▶ **Selected excerpt**
New III MEF sergeant major brings his combat experience, optimism to Okinawa
CAMP COURTNEY, Okinawa — The coronavirus pandemic curtailed Sgt. Maj. Michael P. Woods’ plans to meet his fellow Marines and sailors in Australia, Hawaii and Guam after he joined III Marine Expeditionary Force this summer.
But the decorated combat veteran said he likes to look on the bright side of things: He’s had more time to get to know his peers on Okinawa, which he now calls home. He recently took over as III MEF’s top enlisted leader from retiring Sgt. Maj. Mario Marquez.
Woods wants to see the good in any situation “and capitalize on the positivity at every turn, no matter how dire the situation is,” he told Stars and Stripes during an interview on Friday.
“I would much rather, as I’m sure most leaders would, have face-to-face interaction with [my] fellow Marines and sailors, but virtual is as good as we’re going to get, and throwing a temper tantrum about it isn’t going to change the reality on the ground,” he said.
“So the best I can do is manage my expectations, modify my behavior the way that we’re asking everyone else to, and I don’t know if I said this before, but set the example, set the example and do the best you can, given the situation you’re in.”
Woods said he knows that anxiety among service members and their families is high following recent coronavirus-related lockdowns on Okinawa, but discipline must be maintained as things begin to open back up and liberty is restored.
A steady hand, and a dedication to standards, customs and tactical expertise has become his trademark, Woods said. He saw his infantry unit, the 2nd Battalion, 7th Marines, through an especially challenging deployment to the volatile Helmand province in Afghanistan in 2012-2013, he said.
They were able to do “some phenomenal things on the battlefield” while avoiding major pitfalls like having no battlefield casualties, serious injuries or Marines running afoul of the Uniform Code of Military Justice.
“I learned a lot of good lessons in that battalion, and those lessons I’ve tried to impart on fellow sergeants major as I became a regimental, a division, a [Marine Air-Ground Task Force] sergeant major and a Marine Forces sergeant major,” he said. “My mantra has always been to listen, to feel, more than we speak in the first 60 to 90 days, and what I feel and what I hear [in Okinawa], what I see, makes me proud to be a Marine.”
Woods arrives on Okinawa from Germany and U.S. Marine Corps Forces Europe and Africa, according to his official Marine Corps biography. A native of Kansas City, Mo., he joined the Marines at age 17, straight out of high school in 1992. He began his career as a tank driver and loader. As a tank gunner and later as a commander, he participated in operations across Europe, Africa and the Middle East.
As a tank platoon sergeant, he deployed to Iraq twice and rose from private first class to sergeant major while serving in the 2nd Marine Division.

▶ **Exercise instructions**
**A.** In the article about Sgt. Maj. Michael P. Woods, whom did he succeed as III MEF's top enlisted leader?
**B.** Please resume the article about Sgt. Maj. Michael P. Woods, picking up after its final sentence.
The items have no connection to the article about Sgt. Maj. Michael P. Woods.

(Items from a data source)
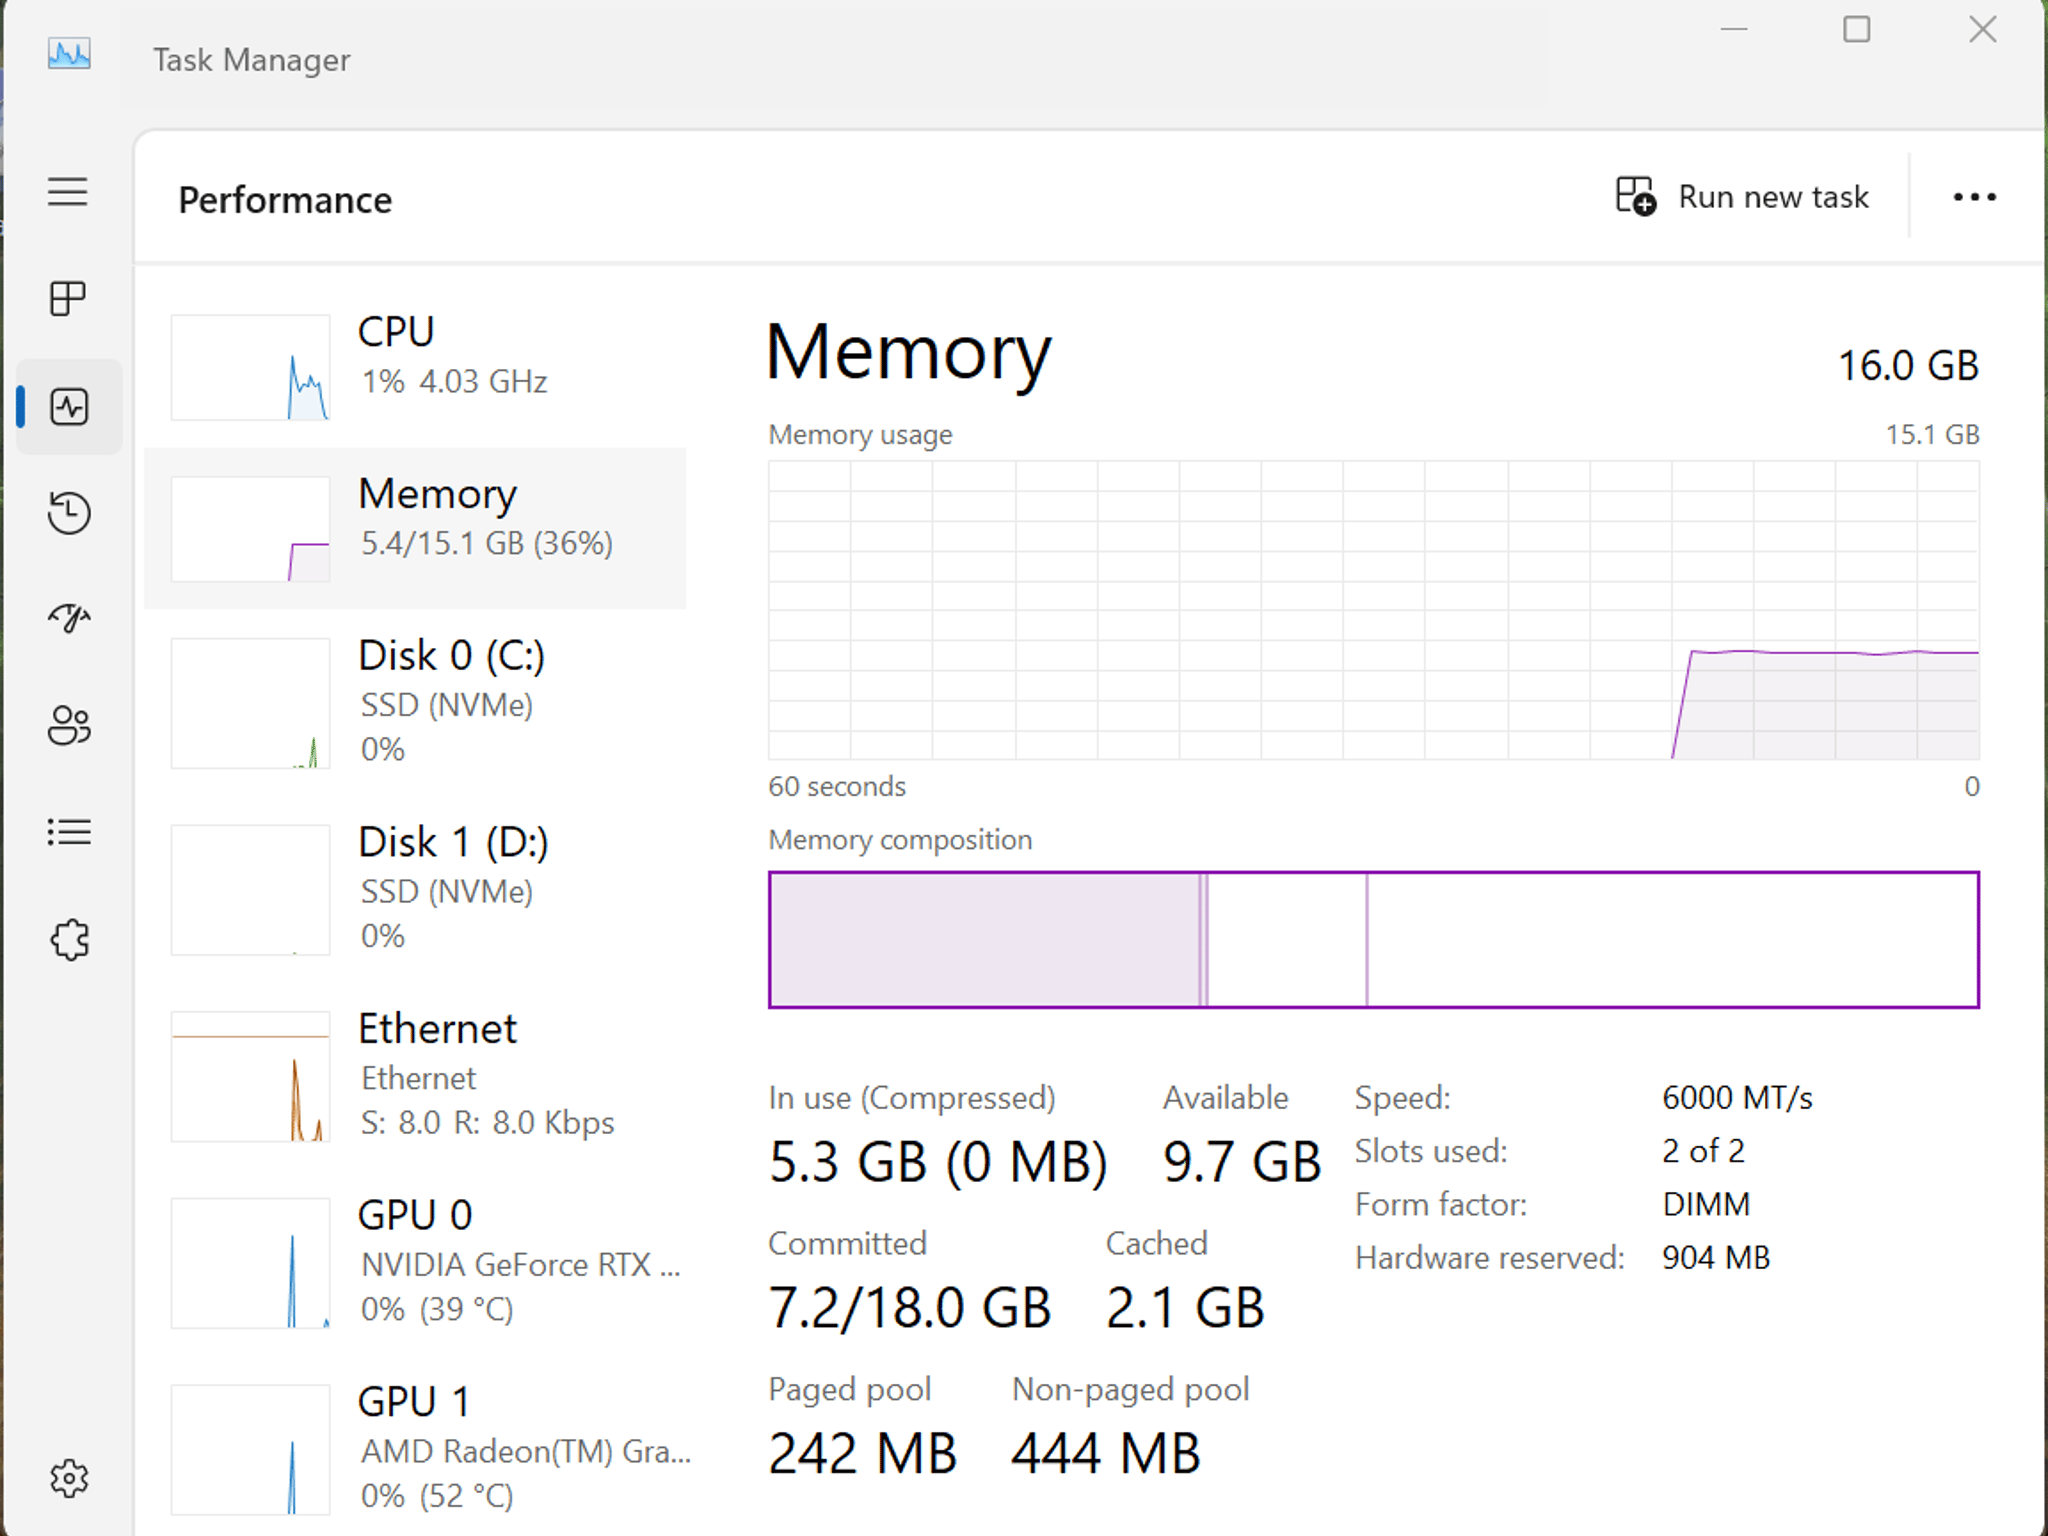Image resolution: width=2048 pixels, height=1536 pixels.
Task: Open the Startup apps page icon
Action: [69, 619]
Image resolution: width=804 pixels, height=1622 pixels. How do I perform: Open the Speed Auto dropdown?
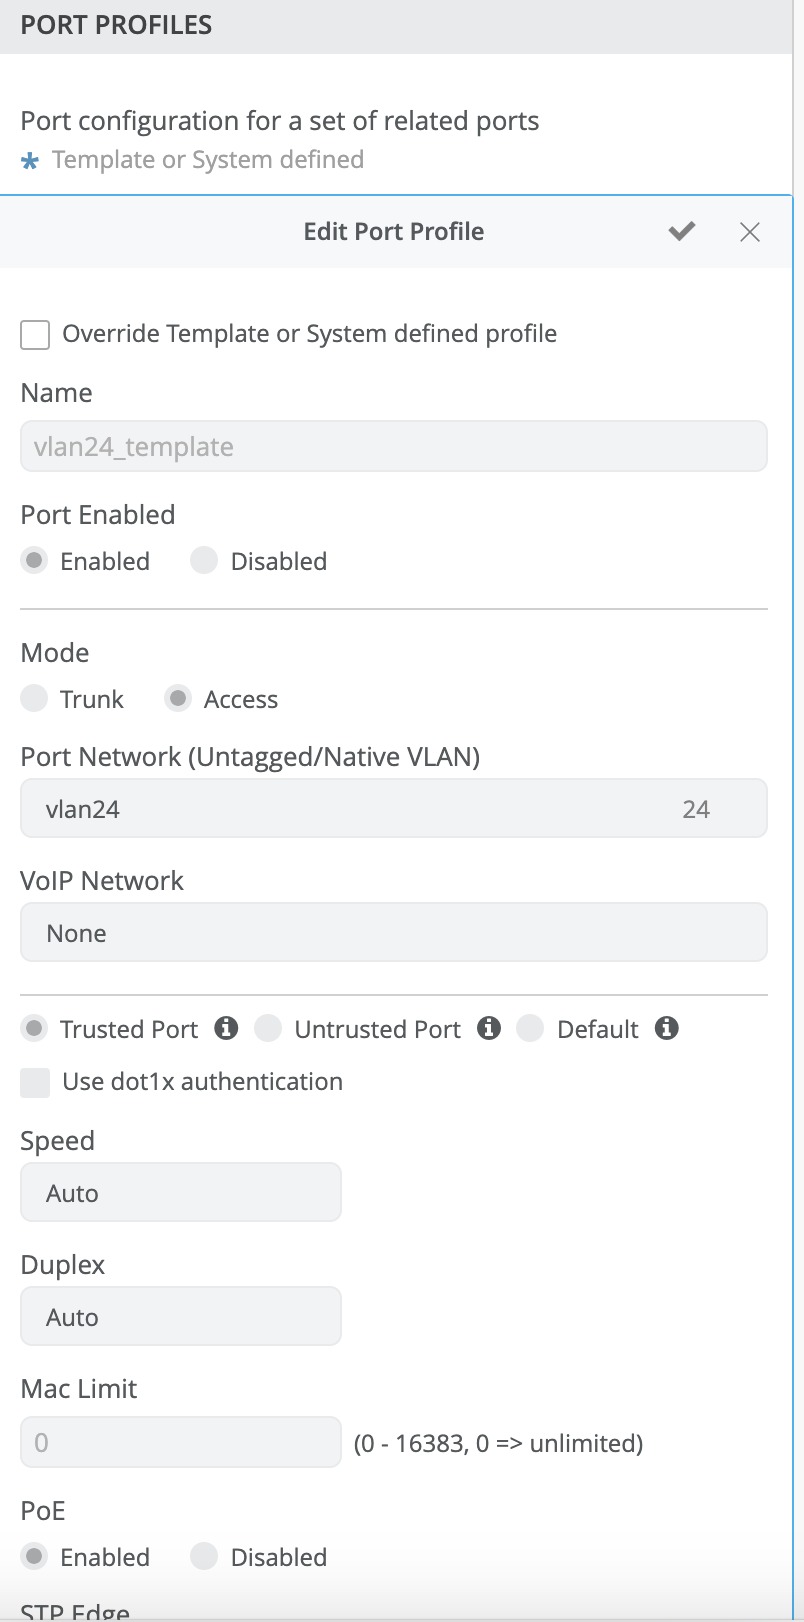(x=181, y=1193)
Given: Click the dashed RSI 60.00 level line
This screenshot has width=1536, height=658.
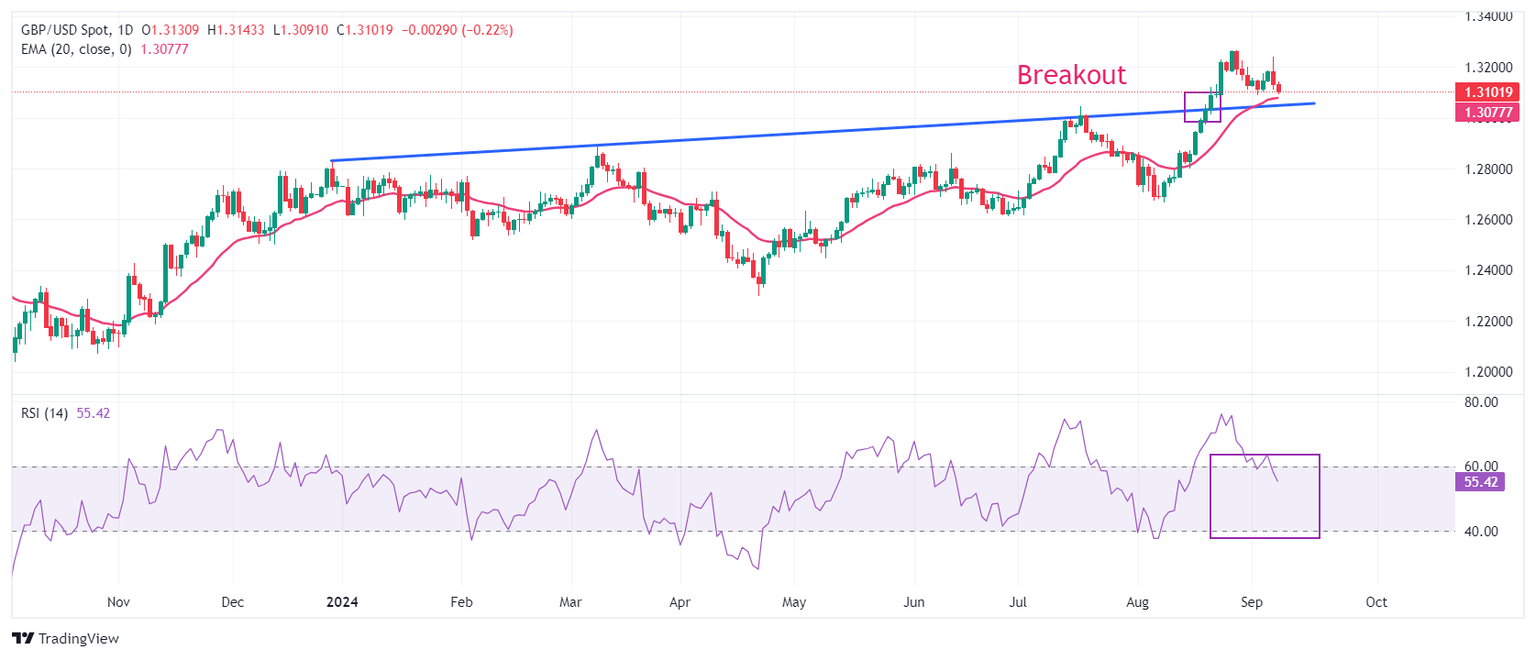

▶ **Expected results**
**A.** He succeeded retiring Sgt. Maj. Mario Marquez.

**B.**
He deployed to Afghanistan as a first sergeant and a sergeant major and to Okinawa under the Unit Deployment Program in 2011 with the 31st Marine Expeditionary Unit.
Woods has also served as sergeant major for the Special Purpose Marine Air-Ground Task Force Crisis Response-Africa 15-2, 3rd Assault Amphibian Battalion, 6th Marine Regiment and 2nd Marine Division.
Woods said his current job is that of a generalist in making sure the force is ready, putting attention wherever it is needed. His leadership style is rooted in empowering and building trust with other enlisted leaders through training, education and a mutual understanding of expectations.
“We’ve got to keep the relationship between the leader and the led warm and engaged,” Woods said. “We need to exercise our equipment as much as possible, and when conditions allow, be willing to take some risks in order to reinforce operational readiness.”
He also hopes to address racial issues within the force head on.
“I can tell you that I’ve been sitting in the front row seat and engaged in discussions about race, diversity and equality since I was in boot camp,” he said. “My plan is to keep those discussions going and to make sure they happen to every extent possible at the lowest levels, frankly, at all levels, in order to get better, because we’re not as good as we can be, or we will be, when it comes to this subject. So, my objective is to do all in my power to make sure conditions exist to do exactly that.”
Woods spoke highly of the latest generation of Marines and said he embraces all of the service’s modernization efforts, including a decision to shed tank battalions over the next decade.
“This is a great time to serve in III MEF,” he said in a message to his Marines during the interview Friday. “There’s no doubt in my mind that you’ll exceed expectations no matter the mission you’re given, so long as you take care of one another, and that’s something that you’ll always do.”